While these approaches have provided important insights, they often conflate two distinct objectives: making carbon taxation more progressive on average, and reducing the heterogeneity and intensity of its adverse impacts across households. In practice, large disparities in energy consumption and bills persist even within standard socioeconomic groups (e.g. income deciles or geographic areas), meaning that the households most negatively affected by carbon pricing are not always those conventionally identified as vulnerable. In this paper, we therefore focus on the latter objective, namely reducing the “painfulness” of carbon taxation rather than progressivity per se. We argue that an effective compensation scheme should primarily protect households facing large increases in energy costs, smooth the distribution of impacts, avoid overcompensation of lightly affected households and preserve incentives to reduce carbon-intensive energy use. In this perspective, the change in the Energy Effort Rate (EER), that is the variation in the share of household income devoted to energy expenditures following a carbon price increase, emerges as a relevant indicator of household vulnerability.
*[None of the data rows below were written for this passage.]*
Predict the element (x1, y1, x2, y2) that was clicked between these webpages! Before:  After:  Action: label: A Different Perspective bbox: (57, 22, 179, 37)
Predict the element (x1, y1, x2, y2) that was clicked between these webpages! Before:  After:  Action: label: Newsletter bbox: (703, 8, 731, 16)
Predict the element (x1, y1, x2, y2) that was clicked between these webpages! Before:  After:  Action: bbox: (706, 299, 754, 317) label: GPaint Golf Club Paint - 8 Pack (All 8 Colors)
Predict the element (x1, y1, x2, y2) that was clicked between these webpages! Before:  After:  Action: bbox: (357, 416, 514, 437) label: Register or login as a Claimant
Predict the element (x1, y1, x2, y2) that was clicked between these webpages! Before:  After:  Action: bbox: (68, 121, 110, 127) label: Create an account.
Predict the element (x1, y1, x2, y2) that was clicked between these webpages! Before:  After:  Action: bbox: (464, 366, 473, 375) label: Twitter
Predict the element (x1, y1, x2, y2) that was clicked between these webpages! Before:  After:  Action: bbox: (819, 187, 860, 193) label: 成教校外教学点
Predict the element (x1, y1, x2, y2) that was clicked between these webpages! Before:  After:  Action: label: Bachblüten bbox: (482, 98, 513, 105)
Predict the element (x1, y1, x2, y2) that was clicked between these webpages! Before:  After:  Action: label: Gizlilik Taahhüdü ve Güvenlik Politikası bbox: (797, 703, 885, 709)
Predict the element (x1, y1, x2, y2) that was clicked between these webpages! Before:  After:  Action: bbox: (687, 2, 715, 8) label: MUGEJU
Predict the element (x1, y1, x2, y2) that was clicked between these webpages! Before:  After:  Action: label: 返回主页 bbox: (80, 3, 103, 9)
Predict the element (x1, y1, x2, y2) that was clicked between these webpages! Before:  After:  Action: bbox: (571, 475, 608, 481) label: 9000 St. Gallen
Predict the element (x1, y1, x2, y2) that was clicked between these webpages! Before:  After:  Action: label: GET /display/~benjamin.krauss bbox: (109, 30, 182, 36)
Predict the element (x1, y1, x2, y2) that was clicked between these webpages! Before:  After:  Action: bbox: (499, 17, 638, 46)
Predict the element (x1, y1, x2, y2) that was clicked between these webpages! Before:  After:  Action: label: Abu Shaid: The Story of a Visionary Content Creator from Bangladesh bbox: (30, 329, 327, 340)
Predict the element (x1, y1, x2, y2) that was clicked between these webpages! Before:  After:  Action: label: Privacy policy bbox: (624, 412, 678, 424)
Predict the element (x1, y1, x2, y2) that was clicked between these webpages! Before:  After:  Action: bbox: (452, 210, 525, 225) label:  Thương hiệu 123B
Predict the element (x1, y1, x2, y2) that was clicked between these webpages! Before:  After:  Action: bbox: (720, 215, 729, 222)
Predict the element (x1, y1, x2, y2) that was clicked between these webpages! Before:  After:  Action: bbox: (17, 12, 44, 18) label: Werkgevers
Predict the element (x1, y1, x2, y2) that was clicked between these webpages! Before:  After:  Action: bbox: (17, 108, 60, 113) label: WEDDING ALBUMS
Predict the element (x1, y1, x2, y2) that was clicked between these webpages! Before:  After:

We use the Prometheus microsimulation model, developed at the French General Commission for Sustainable Development, to analyze the distributional effects of alternative revenue-recycling schemes in France. Prometheus provides a fine-grained simulation of households’ energy bills for housing and transport, accounting for own- and cross-price elasticities, and is specifically designed to assess the impact of energy transition policies and compensatory measures. Using 2019 as the baseline year, we simulate a €10/tCO₂ increase in the carbon tax and compare three polar, budget-neutral redistribution scenarios, each leading to identical aggregate CO₂ emissions from household energy consumption: (i) a reduction in electricity taxation, in the context of France’s low-carbon electricity mix (ii) a uniform lump-sum rebate, and (iii) a progressive lump-sum rebate targeted at the bottom 50% of the income distribution. The microsimulation framework allows us to characterize the full distribution of changes in households’ EER under each scenario.

Our results highlight important trade-offs between progressivity and the smoothing of impacts from carbon taxation. While the targeted lump-sum rebate is the most progressive scheme by construction, it performs poorly in reducing the dispersion of changes in EER, leaving a non-negligible fraction of households exposed to substantial increases. The uniform rebate and the electricity tax shift exhibit comparable average redistributive profiles, but differ in their ability to smooth the impact of carbon taxation. Although the uniform rebate is slightly more progressive, the electricity tax shift consistently minimizes extreme variations in the EER and achieves the lowest overall dispersion according to several quantitative indicators.

Overall, our findings show that some revenue-recycling instruments, when carefully designed to account for context-specific energy and institutional conditions, can effectively smooth the burden of carbon taxation across households and thereby help improve public support for carbon pricing without compromising its environmental effectiveness.